Set task ->
Return verbatim the lines below that begin with the line containing "What do you see at coordinates (8, 10)" and end with the line containing "(2490, 146).", including both of those lines.

** START **

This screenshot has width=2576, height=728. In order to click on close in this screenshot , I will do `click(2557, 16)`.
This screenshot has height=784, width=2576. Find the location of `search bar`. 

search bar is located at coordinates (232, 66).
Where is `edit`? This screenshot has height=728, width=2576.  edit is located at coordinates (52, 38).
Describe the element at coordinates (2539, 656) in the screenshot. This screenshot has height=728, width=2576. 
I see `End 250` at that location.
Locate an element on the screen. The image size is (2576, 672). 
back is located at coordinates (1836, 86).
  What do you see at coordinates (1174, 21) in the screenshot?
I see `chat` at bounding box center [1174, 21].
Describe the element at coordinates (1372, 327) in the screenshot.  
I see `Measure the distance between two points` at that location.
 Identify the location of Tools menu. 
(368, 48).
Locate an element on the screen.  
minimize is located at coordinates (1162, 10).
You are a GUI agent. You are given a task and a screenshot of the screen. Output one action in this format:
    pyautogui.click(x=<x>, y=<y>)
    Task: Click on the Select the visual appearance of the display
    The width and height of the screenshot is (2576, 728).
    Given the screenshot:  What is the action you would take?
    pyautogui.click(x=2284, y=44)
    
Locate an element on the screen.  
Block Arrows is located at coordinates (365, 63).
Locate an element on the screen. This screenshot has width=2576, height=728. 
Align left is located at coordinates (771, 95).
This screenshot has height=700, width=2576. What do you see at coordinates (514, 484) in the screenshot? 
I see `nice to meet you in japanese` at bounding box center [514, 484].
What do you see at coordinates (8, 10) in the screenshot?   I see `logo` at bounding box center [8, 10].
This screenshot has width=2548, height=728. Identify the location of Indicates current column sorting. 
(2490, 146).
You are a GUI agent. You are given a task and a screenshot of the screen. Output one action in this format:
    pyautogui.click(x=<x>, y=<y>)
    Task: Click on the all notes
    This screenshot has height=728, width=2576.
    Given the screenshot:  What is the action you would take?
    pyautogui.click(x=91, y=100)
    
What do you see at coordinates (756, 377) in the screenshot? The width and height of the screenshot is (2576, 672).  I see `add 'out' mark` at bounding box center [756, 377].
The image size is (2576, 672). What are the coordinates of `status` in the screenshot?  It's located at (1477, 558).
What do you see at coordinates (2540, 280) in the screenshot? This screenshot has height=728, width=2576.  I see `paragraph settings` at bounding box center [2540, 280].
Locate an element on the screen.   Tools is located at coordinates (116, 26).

** END **

The completed task ->
What do you see at coordinates (8, 10) in the screenshot?   I see `logo` at bounding box center [8, 10].
This screenshot has width=2548, height=728. Identify the location of Indicates current column sorting. 
(2490, 146).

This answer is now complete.